Ear mites are very small crab-like parasites that live on the cat’s ear canal, on the outer ears and if the infestation is severe can also be found on the head and on the other parts of the body. Ear mites can affect about 90% of cats. An owner would be puzzled why an indoor pet would be infested by this parasite. Ear mite infestation is highly contagious. The parasite can be easily transferred by an infested cat to another. A mother cat infested with ear mites can transfer the parasites to the kittens. An ear mite infestation can easily spread to all the pets in the household as an infested cat would transfer these little buggers not only to other cats but also to other animals. Just like a cat, the dog, the hamster or the rabbit would be inclined to scratch the ears and shake the head. Fortunately, humans are not affected by ear mites.

Otodectes cynotis is the type of ear mites that commonly infest cats and dogs. Unlike other parasites that bite to feed on the blood of the host, ear mites would feed on ear wax and ear oils. However, ear mites that crawl in the cat’s ear canal would cause immense discomfort. A cat infested with ear mites would do a lot of scratching and head shaking.
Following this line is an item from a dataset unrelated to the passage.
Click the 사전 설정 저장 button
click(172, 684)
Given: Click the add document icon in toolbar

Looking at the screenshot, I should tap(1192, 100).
In cases of severe infestation, the scratching and the head shaking will cause aural hematoma, a condition where severe scratching and head shaking will cause the blood vessels to rupture. Severe ear mite infestation can cause the eardrums to rupture. The cat can have seizures and suffer permanent hearing disabilities. The cat’s incessant scratching would result to raw skin that can get bacterial and yeast infected. Preventing ear mite infestation is therefore very necessary.

An ear mite infestation though is highly contagious. A cat owner can never be sure that the pet would not get infested because it is an indoor cat. The parasite can be easily transferred through close contact. As cats have the inclination to wander, there will always be a chance that the indoor cat would mingle with another pet that is ear mite infested. Ear mite can be transferred by the cat to other animals and vice versa. Once a pet is infested, other household pets can be infected as well. A mother cat would transmit the parasites to the kittens.

The scratching and the head shaking can be man infestations of other health concerns. Ear mites are microscopic parasites. Conclusive diagnosis will be done by a vet using an otoscope that will magnify the ear mites. Cat owners though would be able to recognize the infestation if the cat’s ears have black and waxy discharge that resembles coffee grounds. The ears would also have an unpleasant odor. Due to the scratching and the head shaking, the ears will be swollen as well.

Ear mite infestation spreads easily. Fortunately, this parasite infestation can be easily managed as well. Once the treatment is started, the cat would find relief from discomfort at once. Over the counter preparations that would kill ear mites are readily available. These products contain insecticides but they can be safely used on the cats. To totally eradicate the infestation, the life cycle of the ear mites must be understood. To interrupt the life cycle of the parasite, the treatment must be repeated several times. To ensure treatment success, the ears must be cleaned with all the exudates removed. This is very necessary given that the treatment may not fully kill the ear mites that are covered by the exudates. Severe ear mite infestation will cause the parasites to migrate to the other parts of the cat’s body. The cat has to be treated with flea and tick sprays or dips to totally eradicate the ear mite infestation.